My colleague and I are looking for two or three papers to round out a panel
on the modern visual culture of East Asia.  Our panel focuses on the
twentieth century and we are interested in exploring how power and politics
are reflected in wide variety of visual media and cultural contexts.

Please take a look at our short CFP below.  If you are interested in
participating, please send a 250 word abstract to [log in to unmask] by July
25th.  You will be notified either way within a couple of days.

Thanks very much for your time!

The politics of power and representation throughout modern East Asia are
made visible through the various media technologies that debuted in the late
19th century.  Popular, and increasingly prolific during the 20th century,
photography and film served as early technologies for recording and
establishing several forms of power relationships.  These include
expressions of racial, class, gender, and economic inequalities that were
given yet more impact through the mediums’ assumed objectivity and ability
to record “truth.”  As technology expanded to include television and more,
visual media’s presumed neutrality continued to be problematized.
Individuals pursued a vision of their own relational identity with the
acknowledgement that their gaze was inherently connected to power and
surveillance as well as inseparable from a social anxiety that permeated
their existence in 20th century East Asia.
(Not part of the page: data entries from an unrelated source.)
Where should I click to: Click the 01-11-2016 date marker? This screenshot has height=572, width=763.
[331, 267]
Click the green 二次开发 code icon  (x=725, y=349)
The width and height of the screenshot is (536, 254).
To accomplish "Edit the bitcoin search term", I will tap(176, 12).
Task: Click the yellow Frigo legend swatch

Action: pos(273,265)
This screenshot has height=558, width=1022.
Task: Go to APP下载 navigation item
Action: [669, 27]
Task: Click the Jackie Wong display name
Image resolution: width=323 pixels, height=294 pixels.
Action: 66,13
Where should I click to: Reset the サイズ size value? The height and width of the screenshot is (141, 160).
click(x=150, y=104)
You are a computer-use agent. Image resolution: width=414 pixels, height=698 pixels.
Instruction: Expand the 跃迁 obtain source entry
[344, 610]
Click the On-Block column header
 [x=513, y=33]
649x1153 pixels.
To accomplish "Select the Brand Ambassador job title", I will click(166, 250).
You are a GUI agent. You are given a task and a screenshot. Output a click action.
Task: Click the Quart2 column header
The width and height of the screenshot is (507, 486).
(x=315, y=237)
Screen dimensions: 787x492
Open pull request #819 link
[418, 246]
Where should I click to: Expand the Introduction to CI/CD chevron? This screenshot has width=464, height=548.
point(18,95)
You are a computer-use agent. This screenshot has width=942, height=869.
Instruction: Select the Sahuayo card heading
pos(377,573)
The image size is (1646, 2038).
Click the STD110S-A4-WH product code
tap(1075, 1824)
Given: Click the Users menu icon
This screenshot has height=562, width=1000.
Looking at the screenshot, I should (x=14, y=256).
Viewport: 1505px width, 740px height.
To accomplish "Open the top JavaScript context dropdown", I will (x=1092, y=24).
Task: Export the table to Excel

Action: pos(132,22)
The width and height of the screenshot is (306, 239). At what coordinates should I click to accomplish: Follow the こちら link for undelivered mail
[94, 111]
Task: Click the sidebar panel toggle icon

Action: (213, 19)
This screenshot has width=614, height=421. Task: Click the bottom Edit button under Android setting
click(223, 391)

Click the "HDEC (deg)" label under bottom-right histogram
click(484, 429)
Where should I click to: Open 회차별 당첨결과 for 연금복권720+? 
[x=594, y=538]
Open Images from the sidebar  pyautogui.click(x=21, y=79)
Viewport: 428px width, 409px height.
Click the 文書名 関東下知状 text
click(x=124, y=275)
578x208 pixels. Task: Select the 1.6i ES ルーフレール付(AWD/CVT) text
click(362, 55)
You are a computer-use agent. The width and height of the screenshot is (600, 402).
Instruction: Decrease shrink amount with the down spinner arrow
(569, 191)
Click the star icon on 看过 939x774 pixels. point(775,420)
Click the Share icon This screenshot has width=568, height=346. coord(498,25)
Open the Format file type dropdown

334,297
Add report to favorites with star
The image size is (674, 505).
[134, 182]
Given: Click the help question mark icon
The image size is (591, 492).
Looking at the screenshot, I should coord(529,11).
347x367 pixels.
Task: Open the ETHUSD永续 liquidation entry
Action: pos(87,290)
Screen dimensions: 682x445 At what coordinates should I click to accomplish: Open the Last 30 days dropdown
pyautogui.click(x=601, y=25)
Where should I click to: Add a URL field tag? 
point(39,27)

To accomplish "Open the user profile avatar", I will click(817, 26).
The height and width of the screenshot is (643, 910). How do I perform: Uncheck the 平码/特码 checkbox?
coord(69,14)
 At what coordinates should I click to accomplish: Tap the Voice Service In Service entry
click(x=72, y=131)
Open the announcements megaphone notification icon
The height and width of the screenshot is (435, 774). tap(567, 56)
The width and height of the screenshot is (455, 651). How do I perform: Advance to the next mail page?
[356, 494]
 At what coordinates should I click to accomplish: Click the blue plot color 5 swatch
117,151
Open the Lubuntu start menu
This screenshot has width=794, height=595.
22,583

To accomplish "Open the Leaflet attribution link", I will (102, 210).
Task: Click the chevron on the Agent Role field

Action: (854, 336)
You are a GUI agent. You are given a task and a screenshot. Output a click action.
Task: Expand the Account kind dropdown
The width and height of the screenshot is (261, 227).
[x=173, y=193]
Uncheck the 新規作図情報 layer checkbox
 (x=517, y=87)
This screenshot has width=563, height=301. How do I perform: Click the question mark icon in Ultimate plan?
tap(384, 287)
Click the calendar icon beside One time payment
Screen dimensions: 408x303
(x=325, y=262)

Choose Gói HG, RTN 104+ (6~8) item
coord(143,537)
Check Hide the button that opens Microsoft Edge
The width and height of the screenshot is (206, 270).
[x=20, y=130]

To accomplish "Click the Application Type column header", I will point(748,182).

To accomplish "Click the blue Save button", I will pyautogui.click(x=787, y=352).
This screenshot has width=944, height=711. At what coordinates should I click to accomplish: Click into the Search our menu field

While objects of the individual or social gaze can be understood on their
own, we must also consider the many lenses through which they are
perceived.  These may include the object itself, the media apparatus, the
mode of display, the ultimate consumer audience, and the social structures
and ideologies that form and inform the work as well as the artist.  This
panel proposes to expose and examine the role images play in the formation
of power within the context of modern East Asia.  It is important to
remember as well that images travel, both from media format to media format
as well as across national and cultural borders.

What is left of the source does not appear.